Exercises to complete -
• A. Answer these about the passage on the U's "Imagine New Heights" donation campaign below, marking each answer (i), (ii), (iii):
(i) What is the campaign's fundraising goal, and by what year?
(ii) How much of the money donated to the U from July 1, 2016 to June 30, 2017 came from alumni?
(iii) What total did donors give for scholarships and fellowships?
• B. Please write a continuation of the passage on the U's "Imagine New Heights" donation campaign below, beginning after its final sentence.

Exercise passage -
**********

The U’s newest donation campaign that started in September of this year, “Imagine New Heights,” strives for more. With a goal to raise $2 billion by 2022, the U is already over half way done.
From July 1, 2016 to June 30, 2017, $215.4 million dollars were donated to the U. Of that, $27.2 million came from alumni. In fact, $120 million of the funds that the U has raised since 1970 is from alumni.
Through a series of promotional videos and personal stories, the campaign pushes donors to focus on the needs of students and staff. Donors stepped up to the plate, giving a total of $287 million for research, $221 million for public programs, $165 million for buildings, $145 million for academic programs and another $98 million for scholarships and fellowships.

**********

Record extracts -
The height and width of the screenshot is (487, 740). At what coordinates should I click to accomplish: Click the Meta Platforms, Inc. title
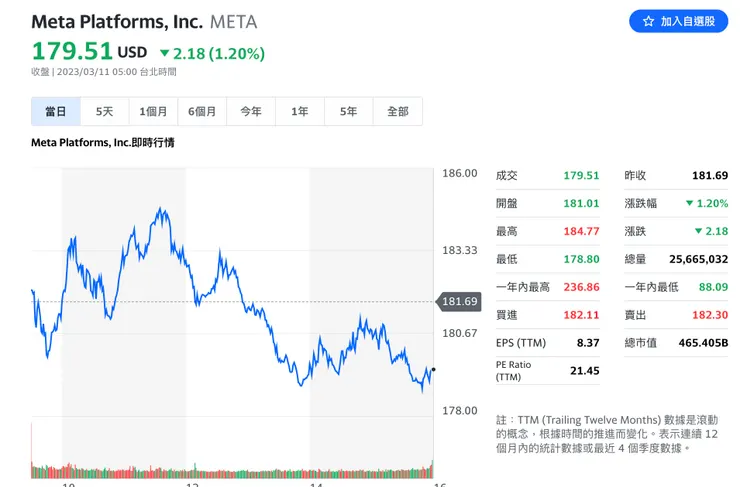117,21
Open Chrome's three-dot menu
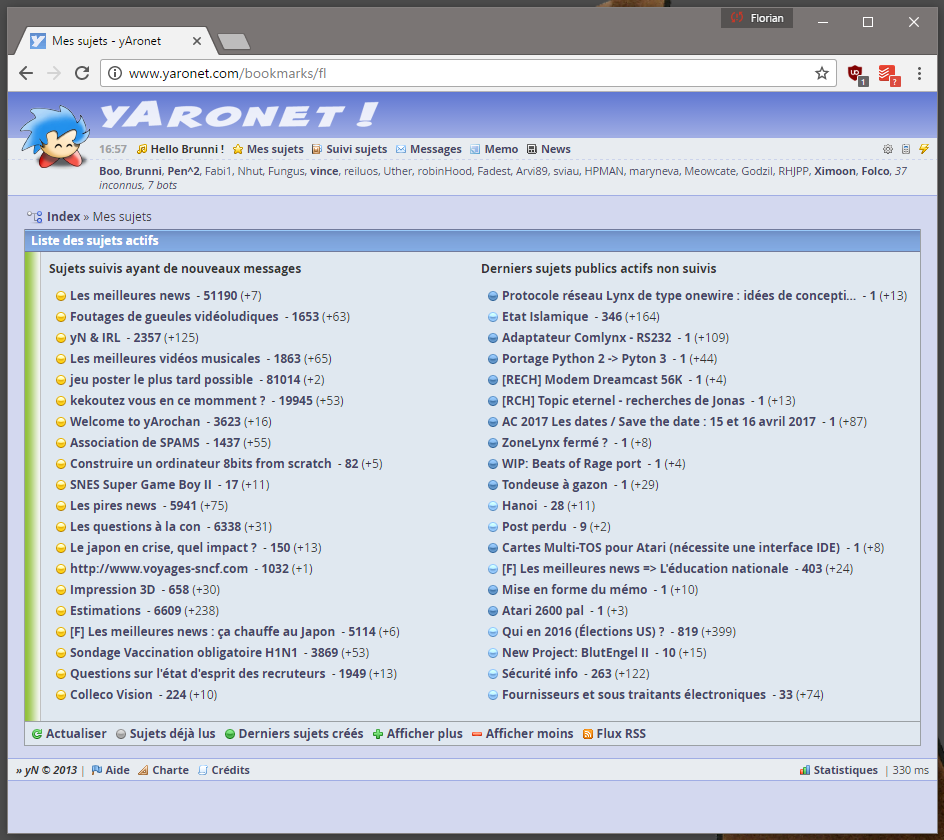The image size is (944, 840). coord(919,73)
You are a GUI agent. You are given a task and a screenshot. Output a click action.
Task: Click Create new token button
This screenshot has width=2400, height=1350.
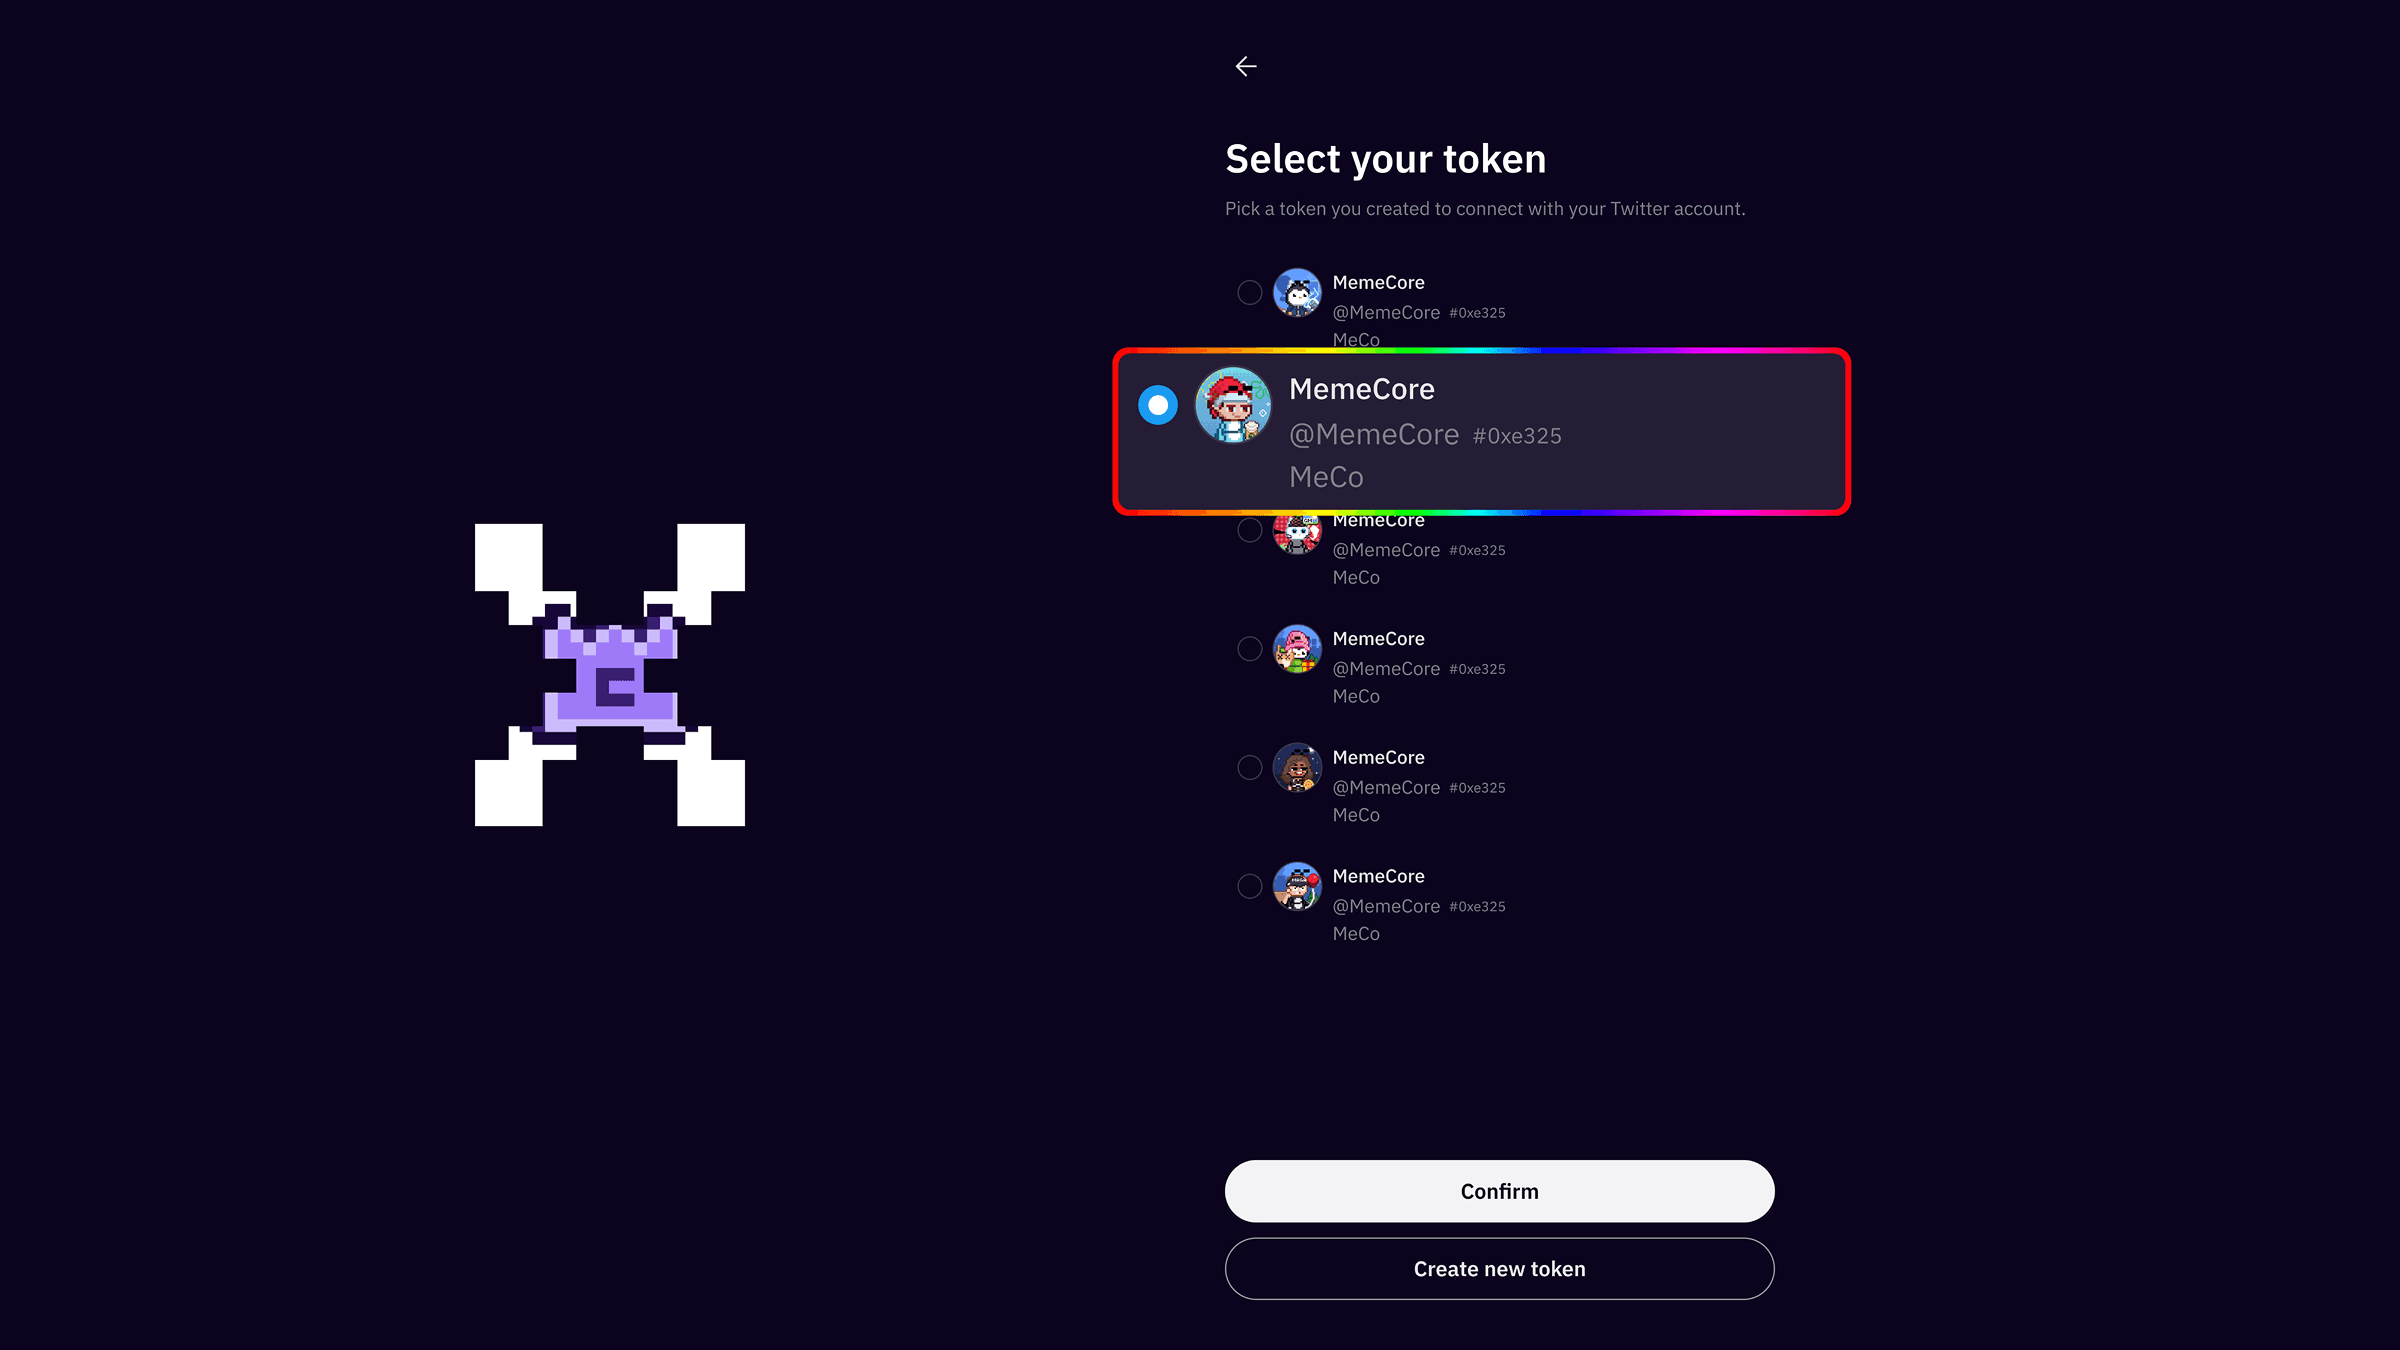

**********

Responses for each task -
• A.
(i) $2 billion by 2022
(ii) $27.2 million
(iii) $98 million

• B.
With multiple ways to give, the U accepts donations through the Development Office website, over the phone and via mail. Not all donations need to be cash, credit or check. The university accepts stocks, mutual funds, donor-advised funds and matching gifts. A mutual fund is a pool of money collected from investors to be reinvested into stocks, bonds and other assets. Donor-advised funds are an indirect method to donate to public charities such as the U that give donors a tax break. The donor sets up the fund, puts in cash or property, receives the tax deduction and their assets grow tax-free until the donor gives the funds to an organization. Matching gifts ask the companies of donors to donate the same amount or more than what the donor themselves gave. The U’s Development Office website, under “ways to give,” features a search bar for any interested donors to easily discover what their companies are willing to match.
Some donors give in honor of loved ones. The U’s new Robert H. and Katharine B. Garff Building was given to the university with a $12 million donation from the Garff children. The building was named after their parents as a surprise for them.
According to the dean of the David Eccles School of Business, Taylor Randall, the Garff children are the third generation of their family to invest in the U.
The new building is finished and ready for Master’s of Business Administration programs to move in by July. It features handcrafted doors and Italian tile in the restrooms.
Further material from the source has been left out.